Garnet shapes within Kimberlite xenoliths record the tectonic evolution of a cratonic root

Interfacial tension and differential stress affect the shape of a mineral grain included within a crystalline host. On this basis, we present a simple numerical model that successfully predicts the progressive change in aspect ratio (L) of garnet inclusions with respect to grain size (R) within peridotite xenoliths, Kimberley, South Africa, over a period of more than 1 billion years. We focused on coarse (>5 mm) granular type peridotite. Five large samples of garnet harzburgite xenoliths were selected for analysis from 35 samples because of the large grain size, and several thin sections were prepared from each sample in each of three orthogonal planes (e.g., parallel to the foliation and lineation, etc.) The calculated equilibrium temperature and pressure are similar among all five samples (~1000 degree C and ~40 kbar). Olivine fabrics are characterized by a point maximum of [010] and girdle distributions of [100] and [001]. Orthopyroxene fabrics are characterized by a point maximum of [001] and girdle distributions of [100] and [001]. Garnet within the five samples varies in both size and shape. Coarser garnet grains (R>=2mm) tend to be more spherical, whereas smaller grains (R<2mm) tend to be spherical and ellipsoidal.

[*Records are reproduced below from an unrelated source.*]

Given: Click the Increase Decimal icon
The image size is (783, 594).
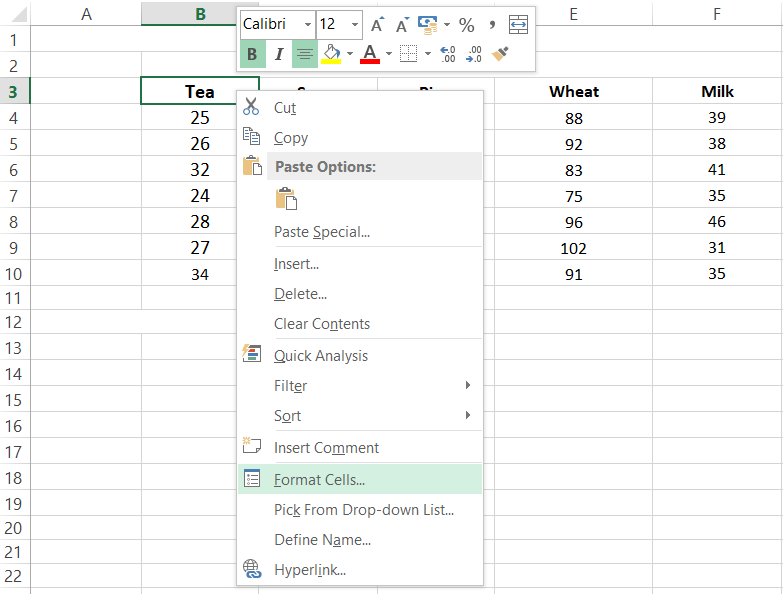Looking at the screenshot, I should pyautogui.click(x=447, y=54).
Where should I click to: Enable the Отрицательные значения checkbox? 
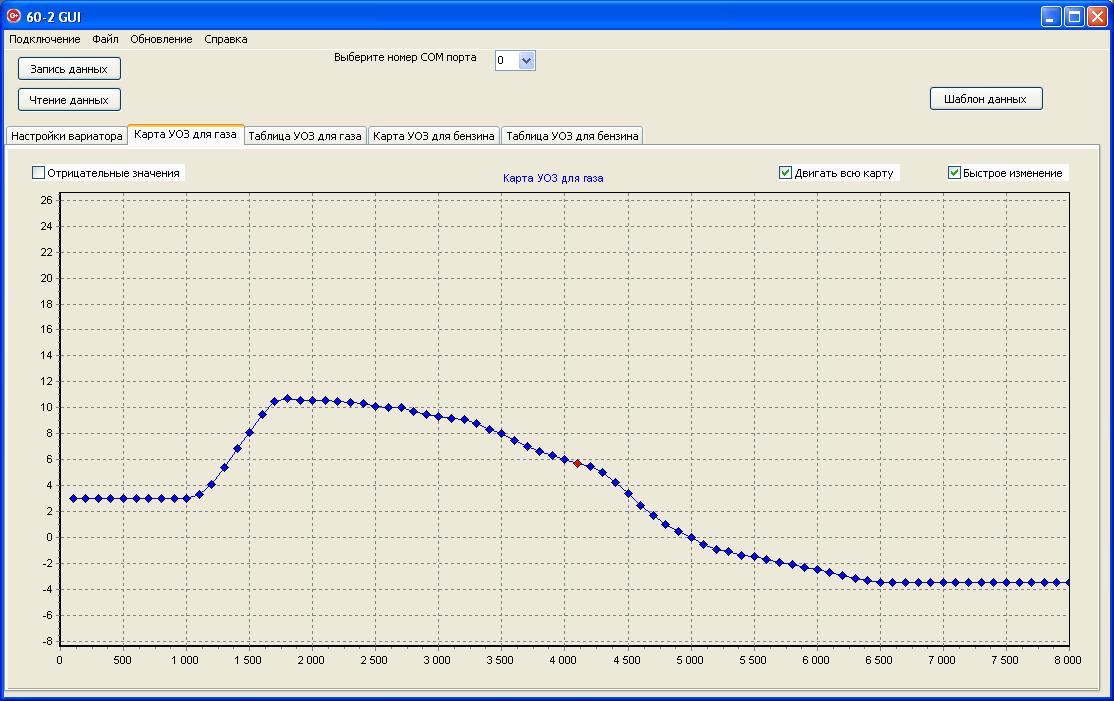pyautogui.click(x=39, y=173)
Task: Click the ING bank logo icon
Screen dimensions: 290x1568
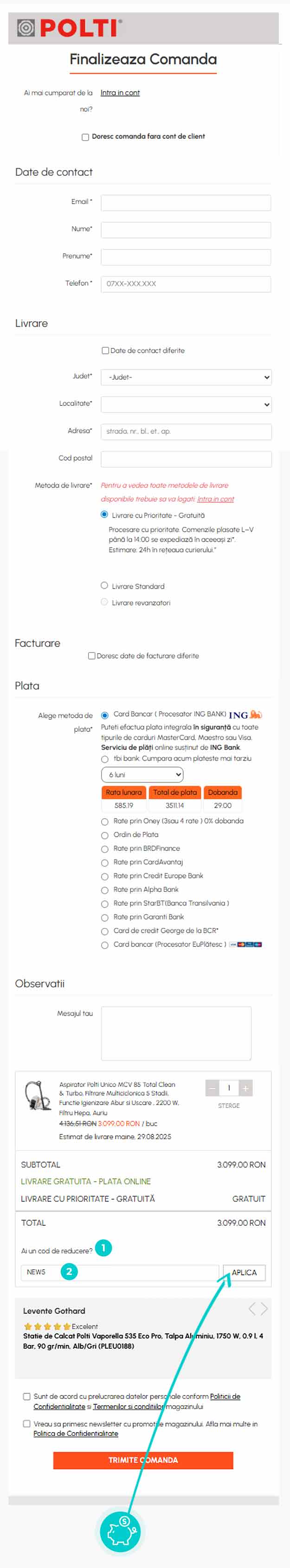Action: click(245, 715)
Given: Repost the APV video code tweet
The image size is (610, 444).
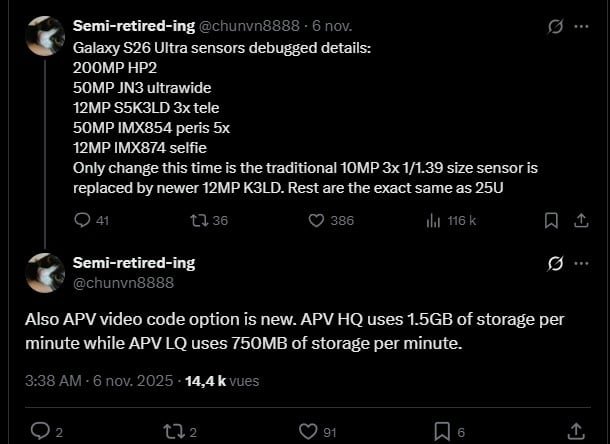Looking at the screenshot, I should coord(173,430).
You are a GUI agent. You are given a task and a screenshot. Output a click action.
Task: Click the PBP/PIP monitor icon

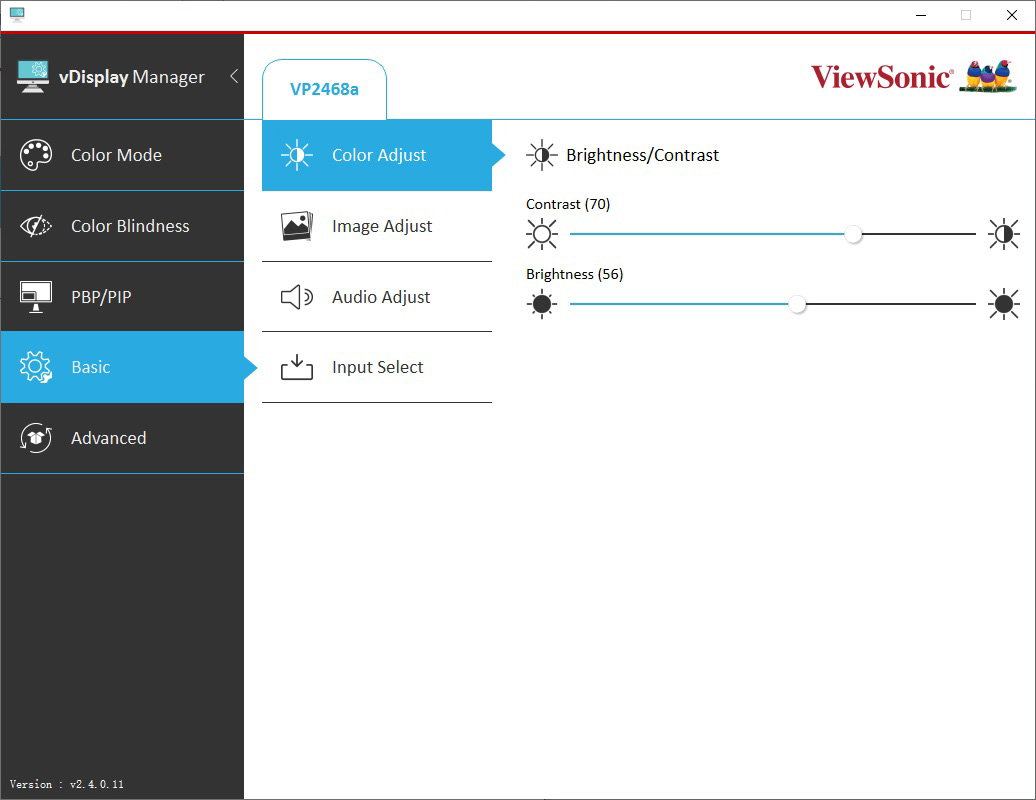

Three deformation mechanisms are considered to explain the shape of garnet in the numerical model following to Okamoto and Michibayashi (2005): dislocation creep, interface diffusion creep, and rounding by interface diffusion. The model reveals that the dominant deformation mechanism changes from diffusion creep to dislocation creep with increasing grain size and a two-stage deformation, with a period of high differential stress followed by low differential stress, best explains the observed shapes and grain sizes of garnet. The duration of stage 1 is calculated to have been 10 million years, assuming a temperature of 1000 degree C and a differential stress of 0.1 MPa which was related to the size independency of dislocation creep. The garnet data are then fitted to theoretical curves in the L-R space under conditions of 1000 degree C and for a period of 1 billion years with various differential stresses of less than 0.005 MPa. Okamoto, A. and Michibayashi, K., 2005. Progressive shape evolution of a mineral inclusion under differential stress at high temperature: example of garnet inclusions within a granulite facies from the Lutow-Holm complex, East Antarctica. Journal of Geophysical Research, 110, B11203, doi:10.1029/2004JB003526.